── Data excerpts
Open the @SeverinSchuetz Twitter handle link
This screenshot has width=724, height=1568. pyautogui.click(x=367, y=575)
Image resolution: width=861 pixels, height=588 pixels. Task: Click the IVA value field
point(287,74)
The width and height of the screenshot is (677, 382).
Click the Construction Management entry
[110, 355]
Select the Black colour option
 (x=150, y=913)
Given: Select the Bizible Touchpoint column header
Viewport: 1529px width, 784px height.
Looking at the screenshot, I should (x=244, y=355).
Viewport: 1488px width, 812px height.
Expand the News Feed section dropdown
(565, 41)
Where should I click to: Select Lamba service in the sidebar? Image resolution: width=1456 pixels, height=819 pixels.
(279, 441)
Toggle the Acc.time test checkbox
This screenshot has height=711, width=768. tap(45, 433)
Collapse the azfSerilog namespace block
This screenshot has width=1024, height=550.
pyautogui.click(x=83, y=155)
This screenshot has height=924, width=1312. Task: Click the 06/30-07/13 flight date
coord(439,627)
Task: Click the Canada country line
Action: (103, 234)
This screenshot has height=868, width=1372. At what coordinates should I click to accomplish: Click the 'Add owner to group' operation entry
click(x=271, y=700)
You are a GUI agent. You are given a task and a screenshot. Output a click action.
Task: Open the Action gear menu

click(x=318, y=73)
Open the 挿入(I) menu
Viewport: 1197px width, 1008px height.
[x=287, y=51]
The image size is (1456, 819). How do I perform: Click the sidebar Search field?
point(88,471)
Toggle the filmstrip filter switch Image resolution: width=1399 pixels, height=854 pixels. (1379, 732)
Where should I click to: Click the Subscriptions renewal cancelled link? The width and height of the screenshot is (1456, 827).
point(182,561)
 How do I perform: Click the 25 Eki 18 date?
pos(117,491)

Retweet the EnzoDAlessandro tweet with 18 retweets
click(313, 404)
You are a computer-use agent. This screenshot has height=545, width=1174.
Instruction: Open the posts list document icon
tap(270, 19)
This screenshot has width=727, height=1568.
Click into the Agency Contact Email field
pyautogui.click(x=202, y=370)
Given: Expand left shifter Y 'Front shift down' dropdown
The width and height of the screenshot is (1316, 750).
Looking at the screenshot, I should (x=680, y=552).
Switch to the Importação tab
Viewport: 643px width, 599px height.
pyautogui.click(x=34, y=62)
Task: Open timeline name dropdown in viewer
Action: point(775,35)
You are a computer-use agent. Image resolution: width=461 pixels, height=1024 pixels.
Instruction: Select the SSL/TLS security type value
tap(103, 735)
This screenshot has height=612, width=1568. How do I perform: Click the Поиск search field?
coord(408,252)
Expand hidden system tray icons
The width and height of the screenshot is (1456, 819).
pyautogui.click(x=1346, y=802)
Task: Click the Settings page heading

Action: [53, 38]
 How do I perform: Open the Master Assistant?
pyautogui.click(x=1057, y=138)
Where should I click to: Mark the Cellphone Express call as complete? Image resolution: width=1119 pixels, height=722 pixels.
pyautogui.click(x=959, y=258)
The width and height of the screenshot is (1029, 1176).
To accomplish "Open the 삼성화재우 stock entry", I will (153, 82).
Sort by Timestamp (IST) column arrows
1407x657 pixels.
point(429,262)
────
Work required ▸ Reproduce every line of the listing above verbatim, from its first line to its last.

Output for this exercise ▸
Open the @SeverinSchuetz Twitter handle link
This screenshot has width=724, height=1568. pyautogui.click(x=367, y=575)
Image resolution: width=861 pixels, height=588 pixels. Task: Click the IVA value field
point(287,74)
The width and height of the screenshot is (677, 382).
Click the Construction Management entry
[110, 355]
Select the Black colour option
 (x=150, y=913)
Given: Select the Bizible Touchpoint column header
Viewport: 1529px width, 784px height.
Looking at the screenshot, I should (x=244, y=355).
Viewport: 1488px width, 812px height.
Expand the News Feed section dropdown
(565, 41)
Where should I click to: Select Lamba service in the sidebar? Image resolution: width=1456 pixels, height=819 pixels.
(279, 441)
Toggle the Acc.time test checkbox
This screenshot has height=711, width=768. tap(45, 433)
Collapse the azfSerilog namespace block
This screenshot has width=1024, height=550.
pyautogui.click(x=83, y=155)
This screenshot has height=924, width=1312. Task: Click the 06/30-07/13 flight date
coord(439,627)
Task: Click the Canada country line
Action: (103, 234)
This screenshot has height=868, width=1372. At what coordinates should I click to accomplish: Click the 'Add owner to group' operation entry
click(x=271, y=700)
You are a GUI agent. You are given a task and a screenshot. Output a click action.
Task: Open the Action gear menu

click(x=318, y=73)
Open the 挿入(I) menu
Viewport: 1197px width, 1008px height.
[x=287, y=51]
The image size is (1456, 819). How do I perform: Click the sidebar Search field?
point(88,471)
Toggle the filmstrip filter switch Image resolution: width=1399 pixels, height=854 pixels. (1379, 732)
Where should I click to: Click the Subscriptions renewal cancelled link? The width and height of the screenshot is (1456, 827).
point(182,561)
 How do I perform: Click the 25 Eki 18 date?
pos(117,491)

Retweet the EnzoDAlessandro tweet with 18 retweets
click(313, 404)
You are a computer-use agent. This screenshot has height=545, width=1174.
Instruction: Open the posts list document icon
tap(270, 19)
This screenshot has width=727, height=1568.
Click into the Agency Contact Email field
pyautogui.click(x=202, y=370)
Given: Expand left shifter Y 'Front shift down' dropdown
The width and height of the screenshot is (1316, 750).
Looking at the screenshot, I should (x=680, y=552).
Switch to the Importação tab
Viewport: 643px width, 599px height.
pyautogui.click(x=34, y=62)
Task: Open timeline name dropdown in viewer
Action: point(775,35)
You are a computer-use agent. Image resolution: width=461 pixels, height=1024 pixels.
Instruction: Select the SSL/TLS security type value
tap(103, 735)
This screenshot has height=612, width=1568. How do I perform: Click the Поиск search field?
coord(408,252)
Expand hidden system tray icons
The width and height of the screenshot is (1456, 819).
pyautogui.click(x=1346, y=802)
Task: Click the Settings page heading

Action: [53, 38]
 How do I perform: Open the Master Assistant?
pyautogui.click(x=1057, y=138)
Where should I click to: Mark the Cellphone Express call as complete? Image resolution: width=1119 pixels, height=722 pixels.
pyautogui.click(x=959, y=258)
The width and height of the screenshot is (1029, 1176).
To accomplish "Open the 삼성화재우 stock entry", I will (153, 82).
Sort by Timestamp (IST) column arrows
1407x657 pixels.
point(429,262)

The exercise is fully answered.